IMI’s research and education programs with the CoreValve in its early years led to expertise with the technology, which made it possible for UM to be one of the clinical trial sites once the U.S. trials began. This included the Medtronic CoreValve® Continued Access Trial in which Ruth Sanford enrolled for her valve implant.
Known as an international expert in cardiology, de Marchena is also course director of Miami Valves 2018, the IMI’s annual professional cardiology conference being held February 1-3 at the Marriott Biscayne Bay. This conference highlights new innovation in structural cardiology, such as the procedure performed on Ruth Sanford.
“Five years ago, Ruth became one of the first people to have this percutaneous aortic valve replacement procedure at UHealth as part of the Continued Access Trial,” said de Marchena. “Her success opened the door for many other patients to enjoy a higher quality of life.”
De Marchena added that the percutaneous valve replacement procedure is highly complex.
“Our Heart Team members talk with the patient, review the status of the heart and decide if this intervention is appropriate,” he said. “We have had very good outcomes, with most recent patients going home two to three days after the procedure, which typically takes about 45 minutes.”

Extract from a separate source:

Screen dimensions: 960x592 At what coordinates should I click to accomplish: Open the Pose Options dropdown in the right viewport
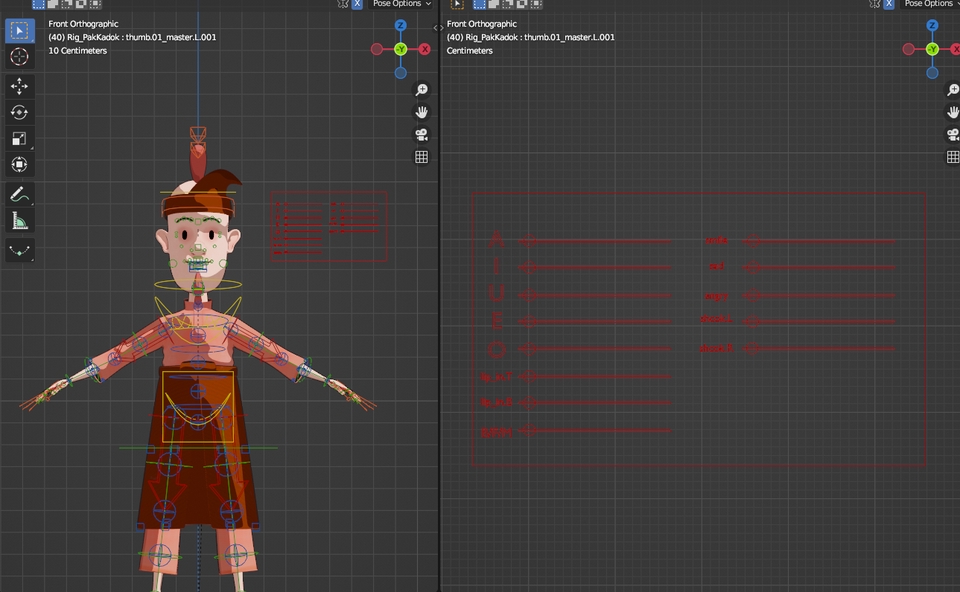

In the past five years, the Food and Drug Administration has authorized the percutaneous aortic valve replacement procedure for extreme and high risk, and intermediate risk patients, said Suresh Atapattu, M.S., a biomedical engineer on the UHealth heart team. Currently, it is available as part of the research trial for low risk patients.
“To date, we have treated more than 150 patients at UHealth Tower as part of our IMI clinical research trials, including two who received new heart valves and are now age 100, as well as younger patients in their 60s, 70s and 80s,” he said.
Reflecting on her experience, Ruth Sanford says, “It was a great relief not to have a big incision from the surgery. When I got home, I kept looking for a scar, but I couldn’t find anything. Dr. de Marchena is a wonderful man, and I can’t wait to celebrate my 100th birthday.”